Saved data entries
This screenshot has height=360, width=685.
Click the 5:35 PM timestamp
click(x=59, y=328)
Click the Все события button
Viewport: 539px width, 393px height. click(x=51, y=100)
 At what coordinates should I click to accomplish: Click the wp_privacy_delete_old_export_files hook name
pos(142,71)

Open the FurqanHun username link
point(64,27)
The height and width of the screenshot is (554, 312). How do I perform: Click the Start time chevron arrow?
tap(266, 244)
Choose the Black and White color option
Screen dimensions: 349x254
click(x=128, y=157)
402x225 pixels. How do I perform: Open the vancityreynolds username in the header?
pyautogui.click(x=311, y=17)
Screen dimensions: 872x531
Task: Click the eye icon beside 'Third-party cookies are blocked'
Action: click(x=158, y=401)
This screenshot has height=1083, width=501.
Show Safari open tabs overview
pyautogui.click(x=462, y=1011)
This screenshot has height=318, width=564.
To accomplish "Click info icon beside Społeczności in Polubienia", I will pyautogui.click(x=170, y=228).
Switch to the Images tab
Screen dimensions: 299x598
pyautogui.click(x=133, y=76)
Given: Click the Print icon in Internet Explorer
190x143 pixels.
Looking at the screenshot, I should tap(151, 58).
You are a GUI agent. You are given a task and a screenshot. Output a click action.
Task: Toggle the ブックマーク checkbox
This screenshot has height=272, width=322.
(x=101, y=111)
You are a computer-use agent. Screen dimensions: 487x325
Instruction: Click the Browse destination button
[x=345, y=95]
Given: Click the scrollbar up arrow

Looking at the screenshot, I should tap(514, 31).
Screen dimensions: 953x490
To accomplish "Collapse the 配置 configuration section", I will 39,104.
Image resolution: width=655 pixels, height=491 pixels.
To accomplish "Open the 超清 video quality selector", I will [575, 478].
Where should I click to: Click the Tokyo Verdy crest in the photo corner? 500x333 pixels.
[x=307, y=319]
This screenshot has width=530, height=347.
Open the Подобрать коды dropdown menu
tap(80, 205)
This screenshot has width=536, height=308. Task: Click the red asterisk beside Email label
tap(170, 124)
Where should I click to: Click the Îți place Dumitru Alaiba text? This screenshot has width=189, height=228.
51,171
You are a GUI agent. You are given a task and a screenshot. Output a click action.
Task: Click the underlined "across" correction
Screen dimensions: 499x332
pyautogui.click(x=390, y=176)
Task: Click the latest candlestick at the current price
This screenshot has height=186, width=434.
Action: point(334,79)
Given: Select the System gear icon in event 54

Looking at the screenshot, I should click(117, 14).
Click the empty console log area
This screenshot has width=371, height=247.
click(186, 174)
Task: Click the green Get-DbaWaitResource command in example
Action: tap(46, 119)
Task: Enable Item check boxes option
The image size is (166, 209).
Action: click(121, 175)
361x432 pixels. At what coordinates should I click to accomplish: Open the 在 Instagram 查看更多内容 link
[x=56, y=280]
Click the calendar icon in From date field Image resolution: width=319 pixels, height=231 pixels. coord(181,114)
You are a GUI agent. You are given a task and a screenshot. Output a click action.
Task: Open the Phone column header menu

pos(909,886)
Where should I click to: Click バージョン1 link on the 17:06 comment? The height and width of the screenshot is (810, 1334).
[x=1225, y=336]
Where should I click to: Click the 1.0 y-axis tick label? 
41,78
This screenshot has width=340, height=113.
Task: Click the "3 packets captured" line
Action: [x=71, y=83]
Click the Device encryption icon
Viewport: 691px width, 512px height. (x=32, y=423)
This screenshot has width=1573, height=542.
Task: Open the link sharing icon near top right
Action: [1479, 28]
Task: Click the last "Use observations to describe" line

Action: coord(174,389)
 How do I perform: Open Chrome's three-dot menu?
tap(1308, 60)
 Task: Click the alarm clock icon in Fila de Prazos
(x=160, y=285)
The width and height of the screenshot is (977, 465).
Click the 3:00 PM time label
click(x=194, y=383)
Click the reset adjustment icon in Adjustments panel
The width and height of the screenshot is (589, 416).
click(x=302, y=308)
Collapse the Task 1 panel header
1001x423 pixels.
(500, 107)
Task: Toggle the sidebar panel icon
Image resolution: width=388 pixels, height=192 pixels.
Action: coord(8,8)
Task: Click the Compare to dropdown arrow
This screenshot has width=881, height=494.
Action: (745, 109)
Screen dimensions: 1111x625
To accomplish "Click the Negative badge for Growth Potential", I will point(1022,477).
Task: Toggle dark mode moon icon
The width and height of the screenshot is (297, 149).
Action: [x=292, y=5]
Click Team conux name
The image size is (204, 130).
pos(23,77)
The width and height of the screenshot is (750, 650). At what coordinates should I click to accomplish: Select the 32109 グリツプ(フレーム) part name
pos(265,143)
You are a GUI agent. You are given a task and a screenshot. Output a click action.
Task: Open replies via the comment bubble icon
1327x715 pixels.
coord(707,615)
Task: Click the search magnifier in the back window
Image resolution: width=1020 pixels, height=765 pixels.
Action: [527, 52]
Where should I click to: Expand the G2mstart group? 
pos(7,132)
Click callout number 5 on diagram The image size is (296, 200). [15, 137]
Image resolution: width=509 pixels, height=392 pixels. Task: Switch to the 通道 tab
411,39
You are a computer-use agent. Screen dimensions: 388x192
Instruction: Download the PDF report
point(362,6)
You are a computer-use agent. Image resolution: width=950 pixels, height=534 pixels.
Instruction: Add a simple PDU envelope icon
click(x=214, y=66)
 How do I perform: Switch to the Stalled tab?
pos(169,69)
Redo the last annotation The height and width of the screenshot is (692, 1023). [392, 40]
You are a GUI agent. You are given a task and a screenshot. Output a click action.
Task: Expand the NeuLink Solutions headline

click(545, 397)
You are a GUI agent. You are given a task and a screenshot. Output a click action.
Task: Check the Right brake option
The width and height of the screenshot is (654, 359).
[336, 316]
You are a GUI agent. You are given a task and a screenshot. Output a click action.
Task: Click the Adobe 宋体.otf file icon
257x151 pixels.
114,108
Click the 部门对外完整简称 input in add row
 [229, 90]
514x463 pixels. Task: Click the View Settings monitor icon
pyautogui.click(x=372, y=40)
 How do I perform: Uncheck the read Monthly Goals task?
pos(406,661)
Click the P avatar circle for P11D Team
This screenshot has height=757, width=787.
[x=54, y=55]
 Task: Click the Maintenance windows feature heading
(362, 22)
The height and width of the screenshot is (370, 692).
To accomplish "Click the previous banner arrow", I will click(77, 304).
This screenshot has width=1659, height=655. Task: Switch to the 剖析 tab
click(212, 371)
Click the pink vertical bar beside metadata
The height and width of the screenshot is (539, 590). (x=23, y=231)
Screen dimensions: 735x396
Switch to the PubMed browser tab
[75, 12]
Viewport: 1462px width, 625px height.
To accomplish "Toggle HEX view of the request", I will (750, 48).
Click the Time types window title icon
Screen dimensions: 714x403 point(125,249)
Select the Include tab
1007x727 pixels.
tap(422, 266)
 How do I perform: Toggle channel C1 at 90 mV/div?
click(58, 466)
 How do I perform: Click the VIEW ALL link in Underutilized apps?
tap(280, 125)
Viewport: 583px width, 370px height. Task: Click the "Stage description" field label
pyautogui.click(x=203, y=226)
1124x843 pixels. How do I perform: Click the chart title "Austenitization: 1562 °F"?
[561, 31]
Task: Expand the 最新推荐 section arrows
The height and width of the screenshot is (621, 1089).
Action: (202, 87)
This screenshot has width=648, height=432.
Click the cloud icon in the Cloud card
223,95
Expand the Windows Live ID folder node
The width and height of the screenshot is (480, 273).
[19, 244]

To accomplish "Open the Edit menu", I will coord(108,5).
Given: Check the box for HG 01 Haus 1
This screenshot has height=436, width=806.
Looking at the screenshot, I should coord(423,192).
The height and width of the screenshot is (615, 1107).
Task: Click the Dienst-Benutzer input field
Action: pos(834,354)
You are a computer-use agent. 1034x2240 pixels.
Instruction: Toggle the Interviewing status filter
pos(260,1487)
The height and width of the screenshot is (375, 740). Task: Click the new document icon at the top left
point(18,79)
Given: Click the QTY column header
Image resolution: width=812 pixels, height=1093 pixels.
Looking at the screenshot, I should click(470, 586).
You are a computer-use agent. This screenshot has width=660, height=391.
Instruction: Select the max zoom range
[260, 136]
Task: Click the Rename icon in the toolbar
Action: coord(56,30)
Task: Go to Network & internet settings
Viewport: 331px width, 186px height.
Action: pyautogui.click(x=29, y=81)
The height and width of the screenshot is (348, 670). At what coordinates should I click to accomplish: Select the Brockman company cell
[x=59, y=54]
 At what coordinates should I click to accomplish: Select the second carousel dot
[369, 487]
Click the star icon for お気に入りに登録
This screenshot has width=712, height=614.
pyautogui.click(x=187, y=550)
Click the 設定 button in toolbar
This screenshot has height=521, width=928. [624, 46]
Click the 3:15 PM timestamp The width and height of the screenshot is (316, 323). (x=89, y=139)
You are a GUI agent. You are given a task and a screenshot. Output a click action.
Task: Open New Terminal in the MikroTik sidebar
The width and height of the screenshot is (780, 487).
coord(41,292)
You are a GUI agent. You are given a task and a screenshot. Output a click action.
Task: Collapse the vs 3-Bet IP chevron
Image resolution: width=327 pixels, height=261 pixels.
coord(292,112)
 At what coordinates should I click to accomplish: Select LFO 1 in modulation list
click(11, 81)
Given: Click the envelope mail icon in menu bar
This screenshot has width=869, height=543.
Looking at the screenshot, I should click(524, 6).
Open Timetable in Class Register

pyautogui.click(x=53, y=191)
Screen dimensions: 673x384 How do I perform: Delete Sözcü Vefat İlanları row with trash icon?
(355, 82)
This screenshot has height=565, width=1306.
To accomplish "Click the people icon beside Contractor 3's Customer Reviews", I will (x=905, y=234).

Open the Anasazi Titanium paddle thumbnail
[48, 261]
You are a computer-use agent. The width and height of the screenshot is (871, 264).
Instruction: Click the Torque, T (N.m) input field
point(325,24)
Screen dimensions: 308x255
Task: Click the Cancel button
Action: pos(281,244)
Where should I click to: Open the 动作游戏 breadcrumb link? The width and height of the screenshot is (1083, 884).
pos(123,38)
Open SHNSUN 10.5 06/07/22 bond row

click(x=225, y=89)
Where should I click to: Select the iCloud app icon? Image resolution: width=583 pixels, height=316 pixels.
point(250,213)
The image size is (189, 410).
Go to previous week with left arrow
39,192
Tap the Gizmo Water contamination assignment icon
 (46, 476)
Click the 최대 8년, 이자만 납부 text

Exercise requirements -> Please reproduce, exactly as they appear above, the lines from the line containing "The width and height of the screenshot is (977, 465)." up to and including the line containing "Screen dimensions: 1111x625".

Task response ->
The width and height of the screenshot is (977, 465).
Click the 3:00 PM time label
click(x=194, y=383)
Click the reset adjustment icon in Adjustments panel
The width and height of the screenshot is (589, 416).
click(x=302, y=308)
Collapse the Task 1 panel header
1001x423 pixels.
(500, 107)
Task: Toggle the sidebar panel icon
Image resolution: width=388 pixels, height=192 pixels.
Action: coord(8,8)
Task: Click the Compare to dropdown arrow
This screenshot has width=881, height=494.
Action: (745, 109)
Screen dimensions: 1111x625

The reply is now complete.